Improve health check logic in getClusterHealthStatus function to handle shutdown delay or missing readyz endpoint

yanfeng1992 · yanfeng1992 · commit 18e018f9e1cb · 2025-04-11T17:10:17.000+08:00
Signed-off-by: huangyanfeng &lt;huangyanfeng1992@gmail.com&gt;
diff --git a/pkg/controllers/status/cluster_status_controller.go b/pkg/controllers/status/cluster_status_controller.go
@@ -435,8 +435,11 @@ func (c *ClusterStatusController) initLeaseController(cluster *clusterv1alpha1.C
 
 func getClusterHealthStatus(clusterClient *util.ClusterClient) (online, healthy bool) {
 	healthStatus, err := healthEndpointCheck(clusterClient.KubeClient, "/readyz")

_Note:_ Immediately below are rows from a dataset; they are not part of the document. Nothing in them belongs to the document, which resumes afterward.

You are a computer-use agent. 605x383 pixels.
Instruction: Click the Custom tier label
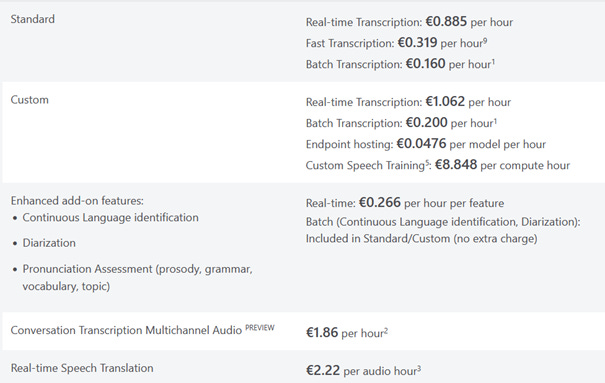click(29, 100)
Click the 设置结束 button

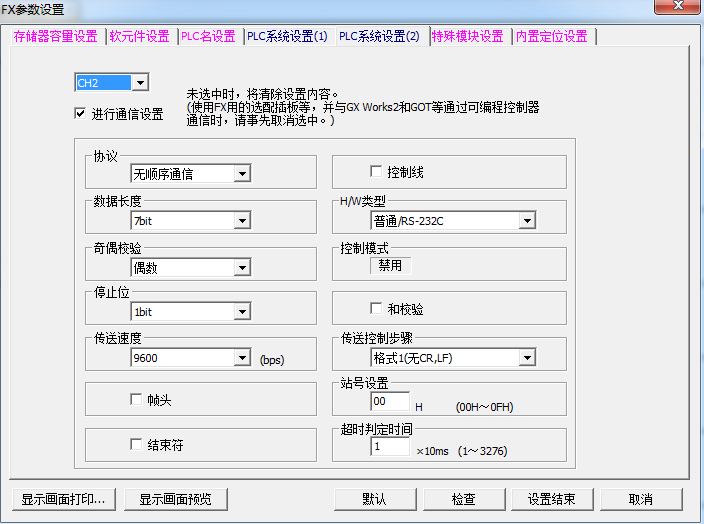(x=554, y=499)
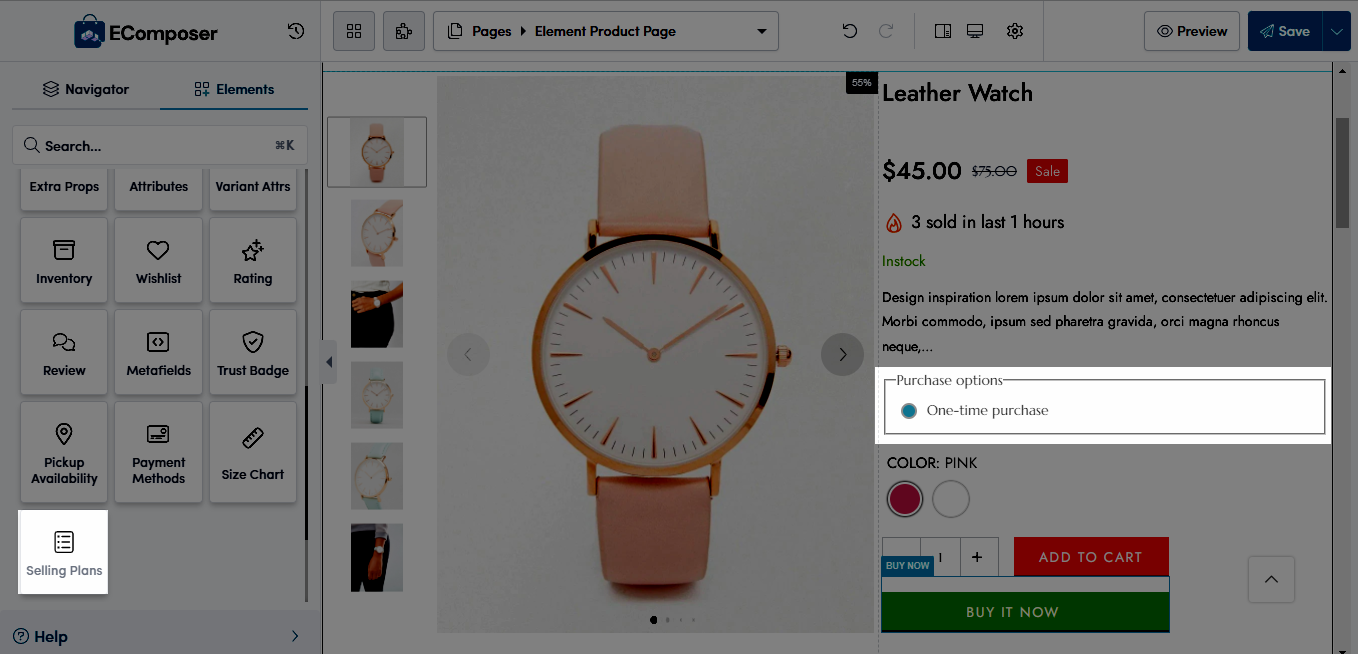Switch to the Elements tab
The width and height of the screenshot is (1358, 654).
point(234,89)
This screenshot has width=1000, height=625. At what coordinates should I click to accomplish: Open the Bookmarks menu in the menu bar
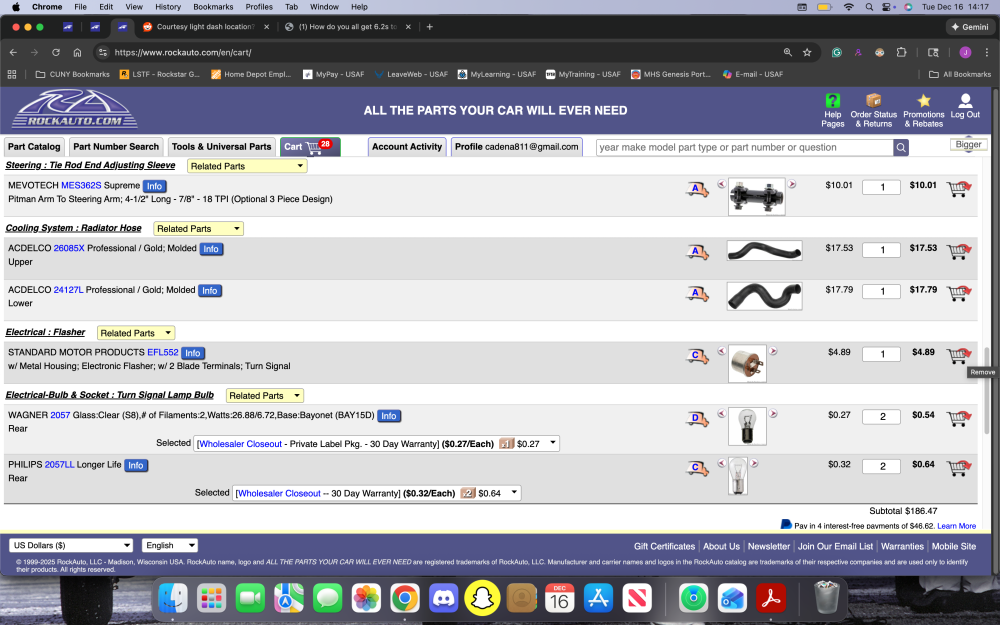213,7
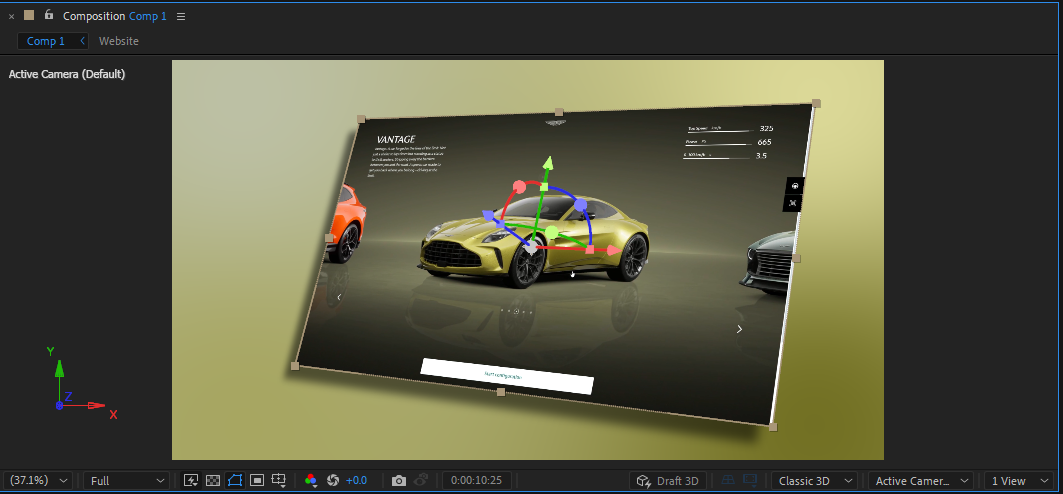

-	if err != nil && healthStatus == http.StatusNotFound {
-		// do health check with healthz endpoint if the readyz endpoint is not installed in member cluster
+	if err != nil && (healthStatus == http.StatusInternalServerError || healthStatus == http.StatusNotFound) {
+		// do health check with healthz endpoint in two cases:
+		// 1. StatusInternalServerError(500): When the server is configured with --shutdown-delay-duration,
+		//    /readyz returns failure but /healthz still serves success
+		// 2. StatusNotFound(404): When the readyz endpoint is not installed in member cluster
 		healthStatus, err = healthEndpointCheck(clusterClient.KubeClient, "/healthz")
 	}